Member Libraries and System Access

In order for Member Libraries to maintain access to Information Systems managed by OWWL Library System (including, but not limited to, email, the ILS (Evergreen), the System reporting tool, LibCal, and Prefab Websites), Member Libraries must follow all aspects of this policy. 

By participating in the use of OWWL Library System’s Information Systems, all libraries agree to the following standards: 

  1. Only Authorized Users who have signed an agreement with their library regarding their responsibility to follow this policy and any local confidentiality policies will be granted access to data, information, and records (all hereinafter referred to as Information) maintained in OWWL Library System’s Information Systems (as defined above in the “Definitions” section of this policy).

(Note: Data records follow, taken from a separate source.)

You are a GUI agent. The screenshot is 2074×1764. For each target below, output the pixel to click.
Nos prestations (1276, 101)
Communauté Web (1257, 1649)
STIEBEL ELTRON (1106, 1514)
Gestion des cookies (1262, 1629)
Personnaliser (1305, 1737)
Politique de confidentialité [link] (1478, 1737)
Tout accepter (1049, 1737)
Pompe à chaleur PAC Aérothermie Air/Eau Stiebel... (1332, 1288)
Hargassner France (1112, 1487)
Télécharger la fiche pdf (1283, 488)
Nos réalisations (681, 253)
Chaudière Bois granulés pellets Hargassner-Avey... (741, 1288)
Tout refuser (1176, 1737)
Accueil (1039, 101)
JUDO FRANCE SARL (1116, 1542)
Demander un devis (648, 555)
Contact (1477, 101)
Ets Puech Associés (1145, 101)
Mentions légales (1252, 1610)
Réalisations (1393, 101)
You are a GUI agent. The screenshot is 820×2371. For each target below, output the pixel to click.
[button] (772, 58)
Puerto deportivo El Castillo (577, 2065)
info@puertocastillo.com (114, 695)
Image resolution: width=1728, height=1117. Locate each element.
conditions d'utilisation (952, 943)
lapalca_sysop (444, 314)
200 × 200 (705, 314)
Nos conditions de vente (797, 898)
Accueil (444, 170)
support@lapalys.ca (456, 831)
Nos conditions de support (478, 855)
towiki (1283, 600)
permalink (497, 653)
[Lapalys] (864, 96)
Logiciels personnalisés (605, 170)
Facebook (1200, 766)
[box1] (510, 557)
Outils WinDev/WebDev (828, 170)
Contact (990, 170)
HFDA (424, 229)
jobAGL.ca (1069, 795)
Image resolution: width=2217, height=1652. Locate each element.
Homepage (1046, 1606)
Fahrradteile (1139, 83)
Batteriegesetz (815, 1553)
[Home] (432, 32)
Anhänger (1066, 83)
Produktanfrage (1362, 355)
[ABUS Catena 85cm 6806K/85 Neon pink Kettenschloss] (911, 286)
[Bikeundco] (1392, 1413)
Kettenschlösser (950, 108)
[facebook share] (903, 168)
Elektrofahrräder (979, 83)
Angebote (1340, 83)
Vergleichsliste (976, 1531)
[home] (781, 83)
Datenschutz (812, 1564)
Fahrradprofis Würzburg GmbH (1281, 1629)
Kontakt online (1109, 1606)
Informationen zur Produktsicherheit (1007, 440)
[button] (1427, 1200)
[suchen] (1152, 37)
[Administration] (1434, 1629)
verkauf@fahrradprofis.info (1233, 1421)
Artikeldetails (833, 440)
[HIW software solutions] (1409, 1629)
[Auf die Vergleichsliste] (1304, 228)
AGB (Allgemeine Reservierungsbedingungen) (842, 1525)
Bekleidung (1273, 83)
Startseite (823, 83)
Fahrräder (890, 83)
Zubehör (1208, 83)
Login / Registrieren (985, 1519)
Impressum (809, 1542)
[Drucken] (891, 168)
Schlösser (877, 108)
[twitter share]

Such Authorized User access is limited to what is needed to effectively deliver library services.
  2. Authorized Users must use their access to Information Systems only to complete their work responsibilities in full compliance with this policy. 
  3. Authorized Users must comply with all controls established by the OWWL Library System regarding the use of Information maintained within the defined Information Systems.
  4. Authorized Users are prohibited from the disclosure of Information, including any PII, circulation information, or information about a patron’s usage of the library, contained in Information Systems to unauthorized persons and third parties without the explicit consent of the OWWL Library System except as permitted under applicable OWWL Library System policy and Federal or State law. 
  5. Authorized Users must exercise care to protect Information against accidental or unauthorized access, modifications, disclosures, or destruction.
  6. Authorized Users understand that the obligation to avoid such disclosure will continue even after they leave the service of a Member Library.
  7. The Member Library understands that any violation of this Agreement or other System policies related to the appropriate release of or disclosure of Information may result in one or more sanctions, including termination of library access to Information Systems, termination of System support services, or civil liability. In addition, certain uses of information gained via violation of this policy (for instance, for identity theft, fraud, or coercion) could be criminal.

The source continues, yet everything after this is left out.